The railway from Orléans to Montauban is an important French 544-kilometre long railway line, that connects Orléans and northern France to Montauban and southern France via Limoges. The railway was opened in several stages between 1847 and 1893, when the section from Limoges to Brive-la-Gaillarde was finished.

==Route==
The Orléans–Montauban railway leaves the Les Aubrais station, entering its terminus Montauban-Ville-Bourbon station after a total length of 544 km.

By extension, the route from Paris via Orléans and Limoges to Toulouse, a length of over 700 km, is known by the initialism POLT.

===Main stations===

The main stations on the Orléans–Montauban railway are:
- Les Aubrais station
- Vierzon-Ville station
- Châteauroux station
- Limoges-Bénédictins station
- Brive-la-Gaillarde station
- Montauban-Ville-Bourbon station

==History==

The section Orléans–Châteauroux was built and exploited by the Compagnie du Centre, that became part of Chemin de fer de Paris à Orléans in 1852. The PO extended the railway afterwards. The first section that was opened in 1847 led from Orléans (on the existing line from Paris to Tours) to Châteauroux. The line was extended to Argenton-sur-Creuse in 1854. Limoges was reached in 1856.

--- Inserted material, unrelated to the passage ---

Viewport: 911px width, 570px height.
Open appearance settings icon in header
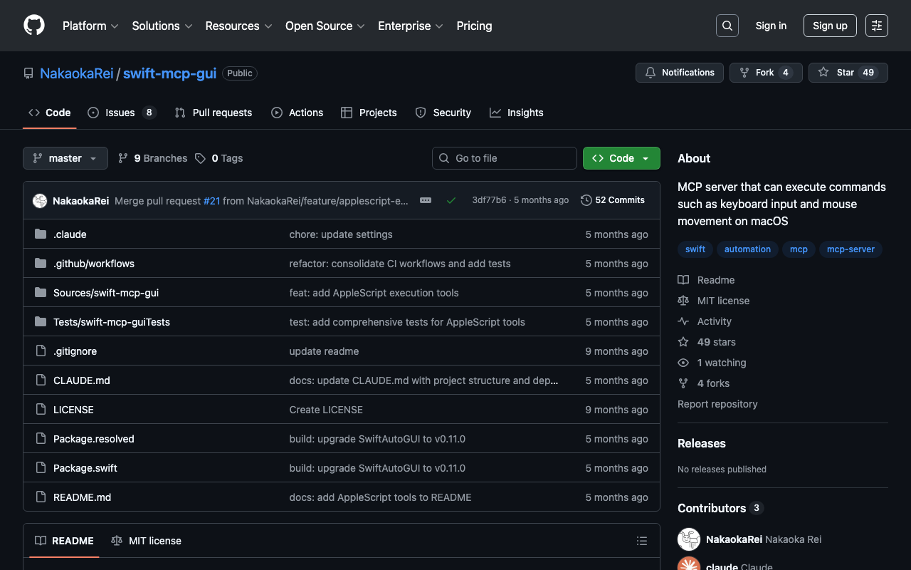point(876,26)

The opening of the Limoges–Périgueux railway (1861), the Périgueux–Brive-la-Gaillarde section of the Coutras–Tulle railway (1860) and the Brive-la-Gaillarde–Toulouse railway (1858-1864) offered a much shorter connection between Paris and Toulouse than the existing line via Tours and Bordeaux. The opening of the Nexon–Brive-la-Gaillarde railway in 1875 shortened the distance by 69 km.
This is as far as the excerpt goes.